╭─ Extracted information
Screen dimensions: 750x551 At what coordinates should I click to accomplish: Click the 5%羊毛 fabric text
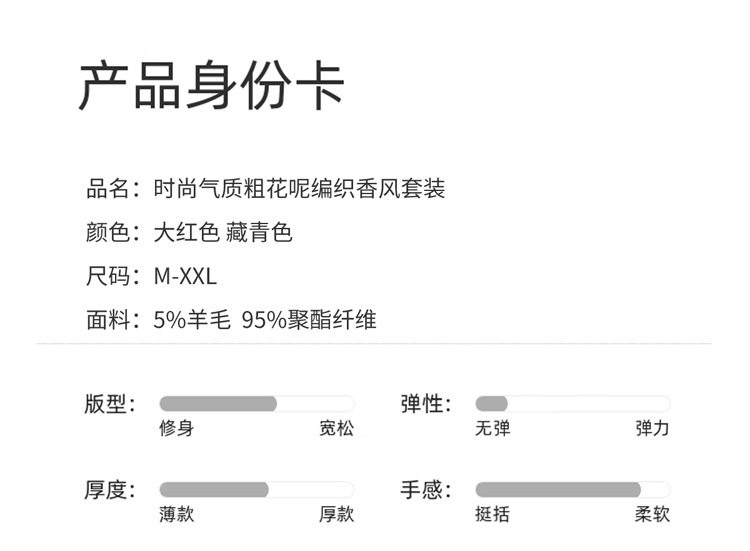(x=192, y=321)
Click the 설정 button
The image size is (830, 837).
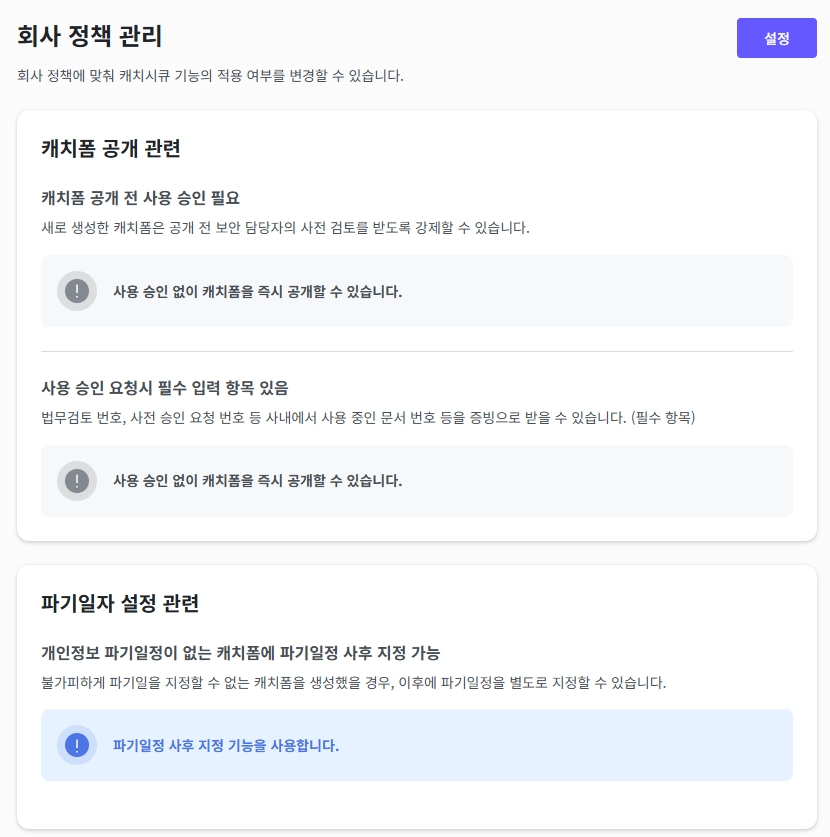[776, 38]
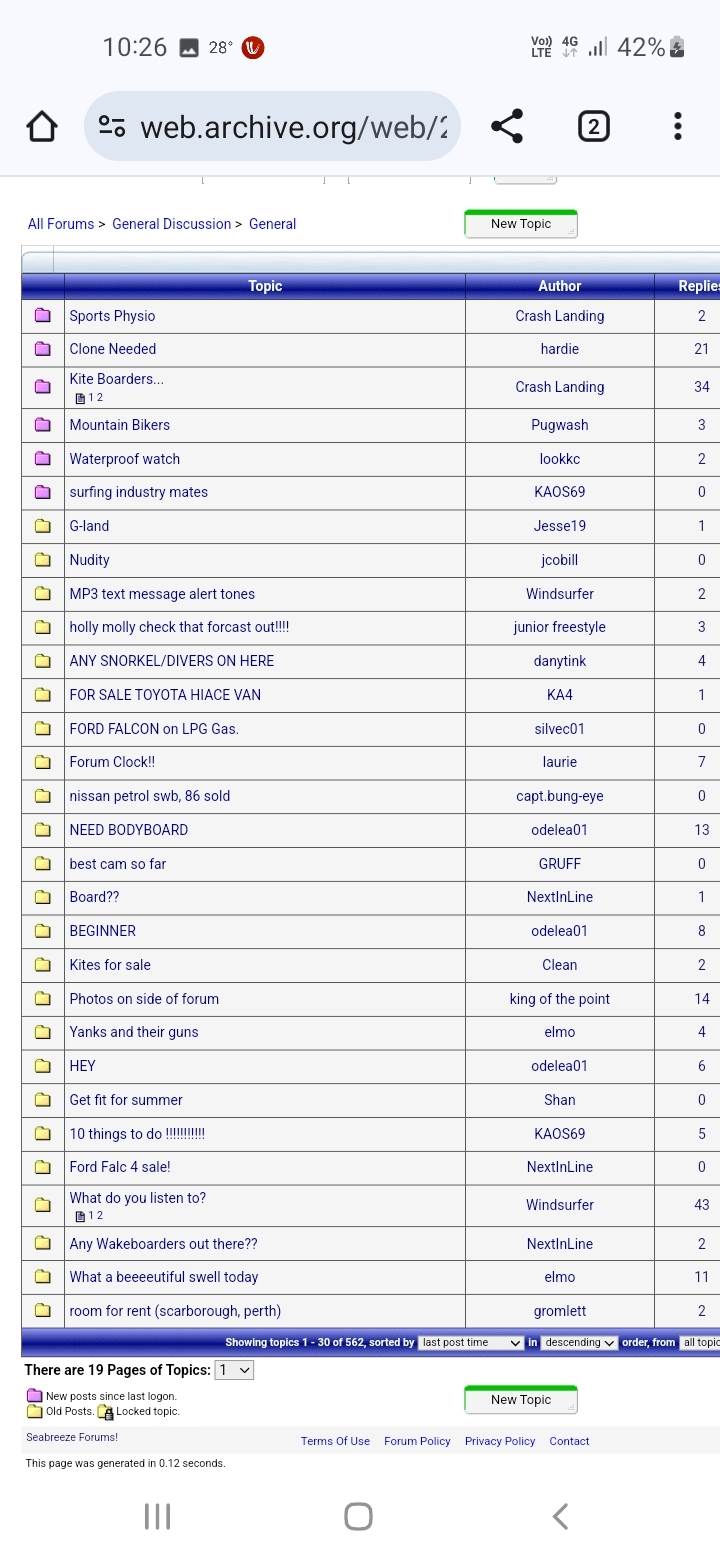Follow the General Discussion breadcrumb link
The width and height of the screenshot is (720, 1560).
(x=171, y=224)
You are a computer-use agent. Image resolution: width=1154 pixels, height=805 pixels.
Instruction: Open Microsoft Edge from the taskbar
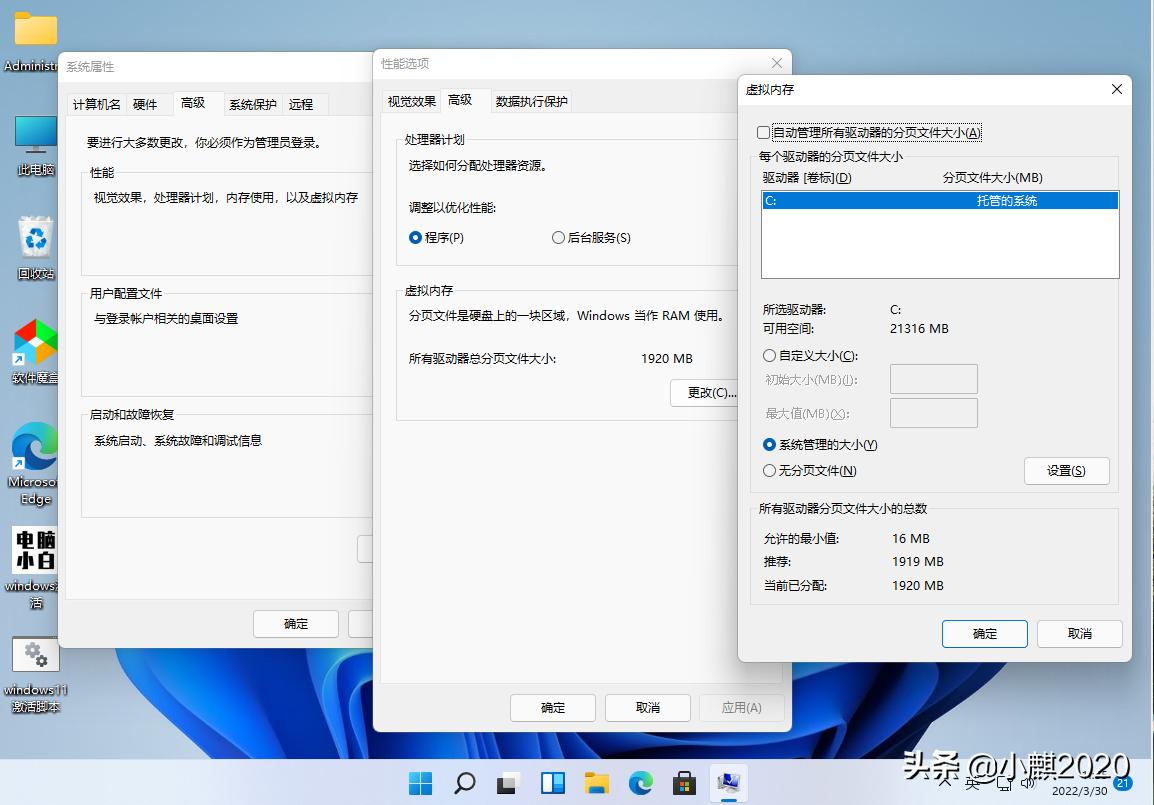(641, 783)
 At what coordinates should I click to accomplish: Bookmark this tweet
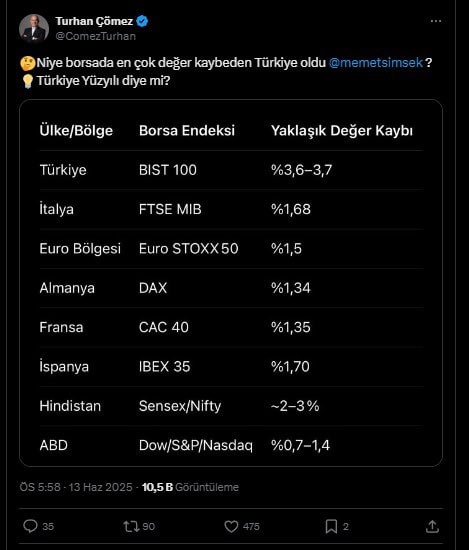[x=331, y=526]
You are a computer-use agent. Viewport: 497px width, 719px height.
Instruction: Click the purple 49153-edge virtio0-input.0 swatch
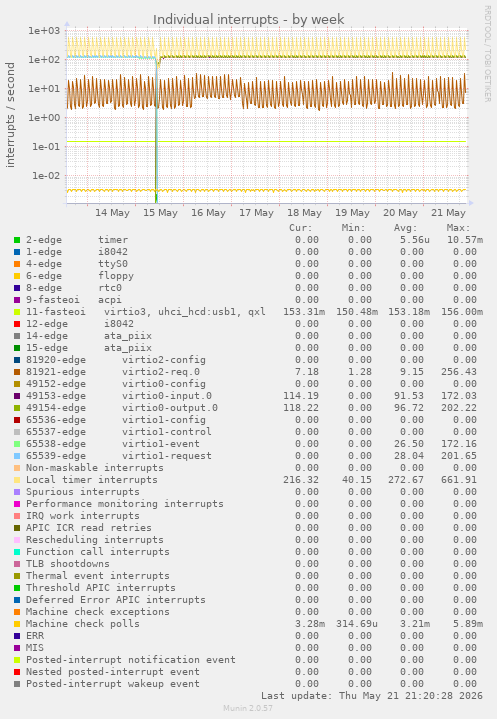[17, 396]
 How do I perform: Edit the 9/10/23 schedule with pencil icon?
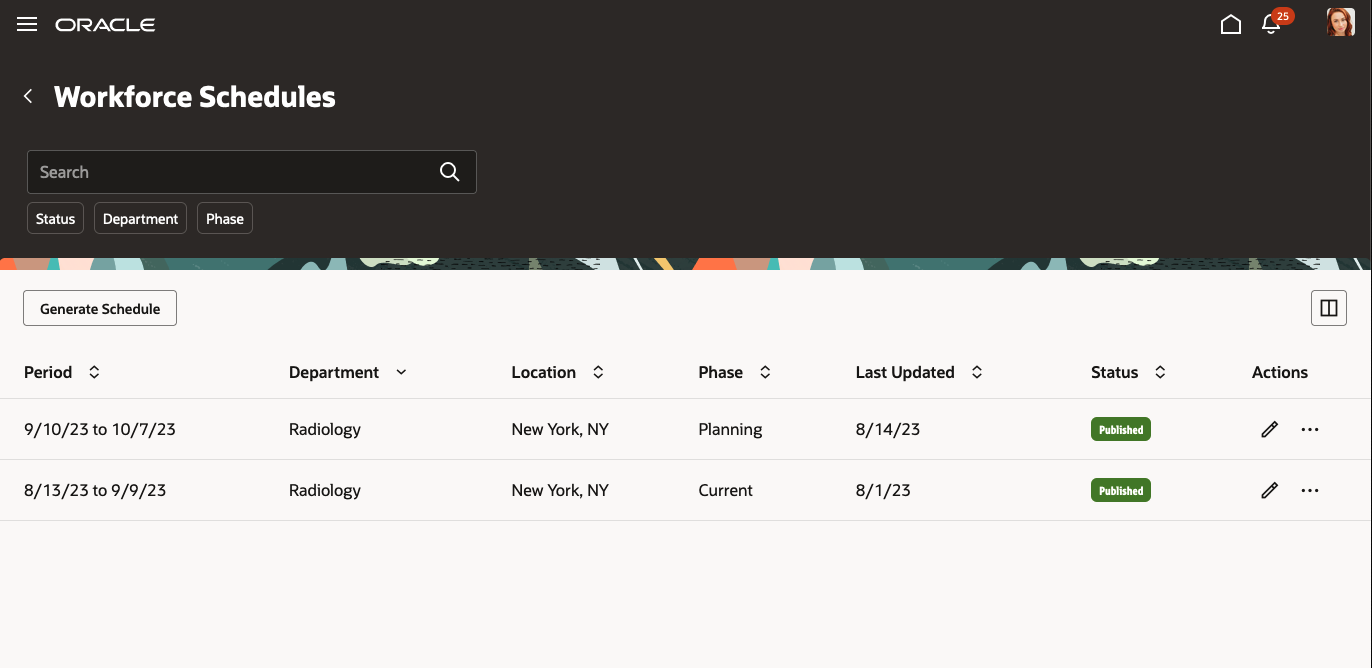coord(1269,429)
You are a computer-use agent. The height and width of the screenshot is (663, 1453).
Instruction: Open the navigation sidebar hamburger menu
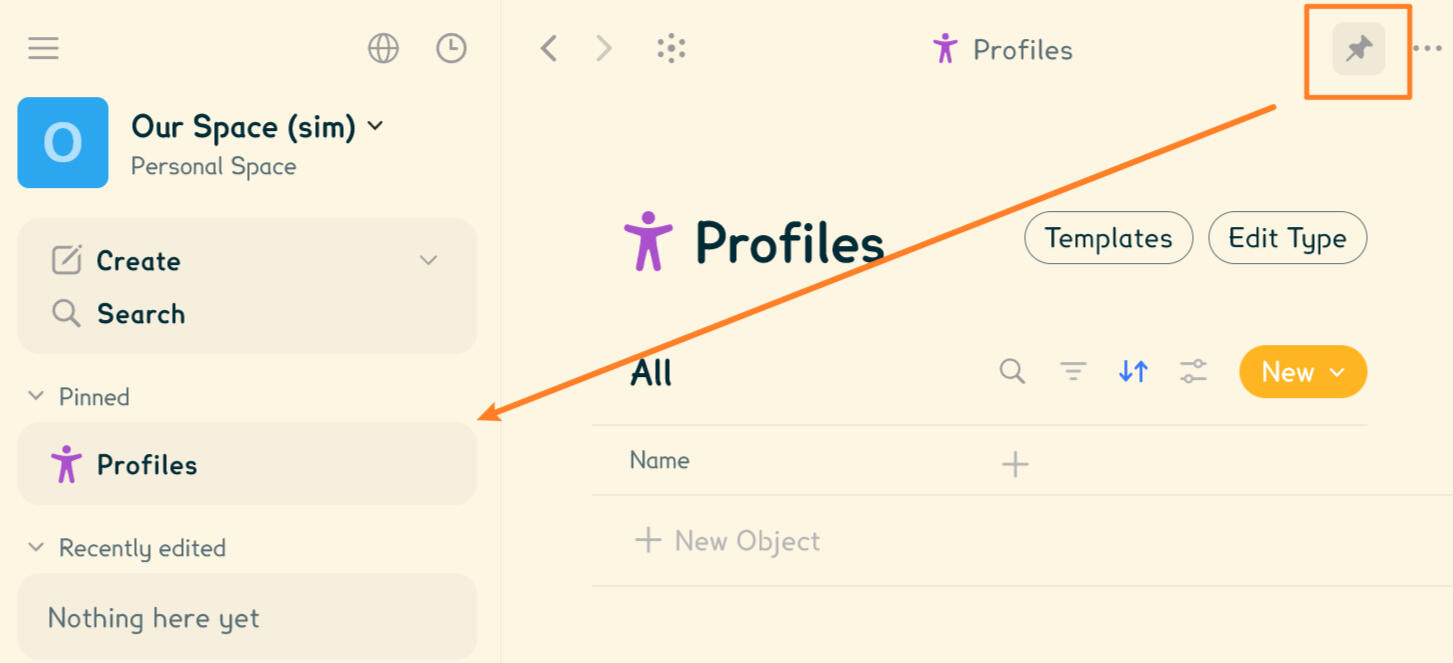42,47
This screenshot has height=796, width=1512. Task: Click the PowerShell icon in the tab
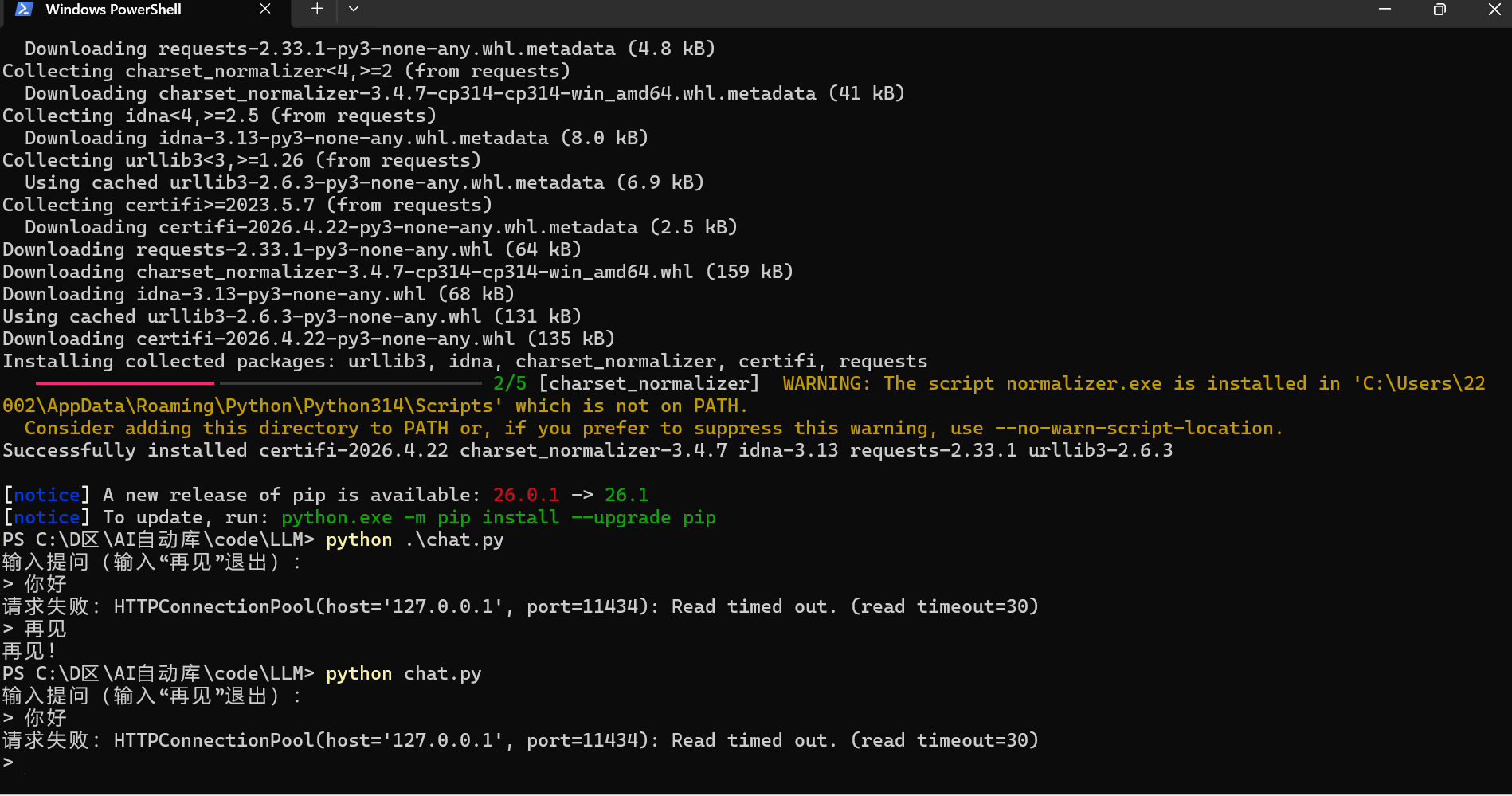[24, 9]
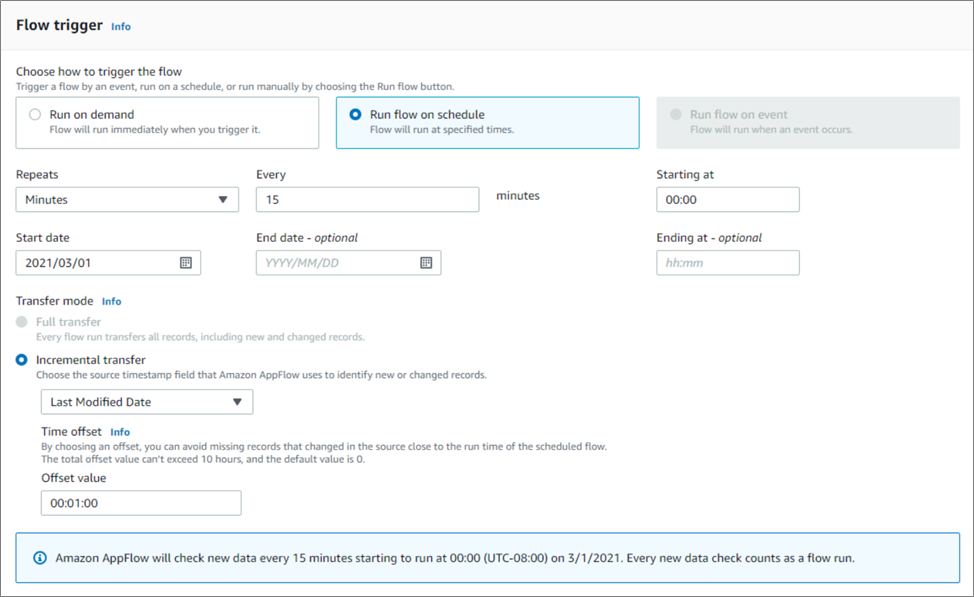Select the Run on demand radio button
The width and height of the screenshot is (974, 597).
(35, 114)
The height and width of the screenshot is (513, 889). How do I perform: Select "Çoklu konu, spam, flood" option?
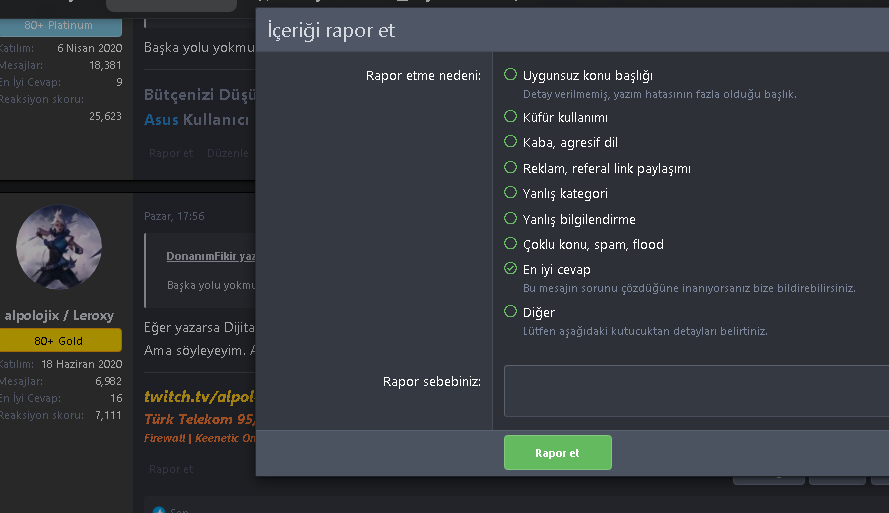[511, 244]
╰─
What this task involves → Return the records above verbatim, leaving out images.

Expected answer →
Screen dimensions: 750x551 At what coordinates should I click to accomplish: Click the 5%羊毛 fabric text
(x=192, y=321)
Click the 설정 button
The image size is (830, 837).
[776, 38]
Follow the General Discussion breadcrumb link
The width and height of the screenshot is (720, 1560).
(x=171, y=224)
You are a computer-use agent. Image resolution: width=1154 pixels, height=805 pixels.
Instruction: Open Microsoft Edge from the taskbar
(641, 783)
 At what coordinates should I click to accomplish: Bookmark this tweet
[x=331, y=526]
You are a computer-use agent. Viewport: 497px width, 719px height.
Instruction: Click the purple 49153-edge virtio0-input.0 swatch
[17, 396]
 How do I perform: Edit the 9/10/23 schedule with pencil icon?
coord(1269,429)
You are a computer-use agent. The height and width of the screenshot is (663, 1453).
Instruction: Open the navigation sidebar hamburger menu
42,47
This screenshot has height=796, width=1512. Task: Click the PowerShell icon in the tab
[24, 9]
Select the Run on demand radio button
The width and height of the screenshot is (974, 597).
(35, 114)
The height and width of the screenshot is (513, 889). How do I perform: Select "Çoklu konu, spam, flood" option?
[511, 244]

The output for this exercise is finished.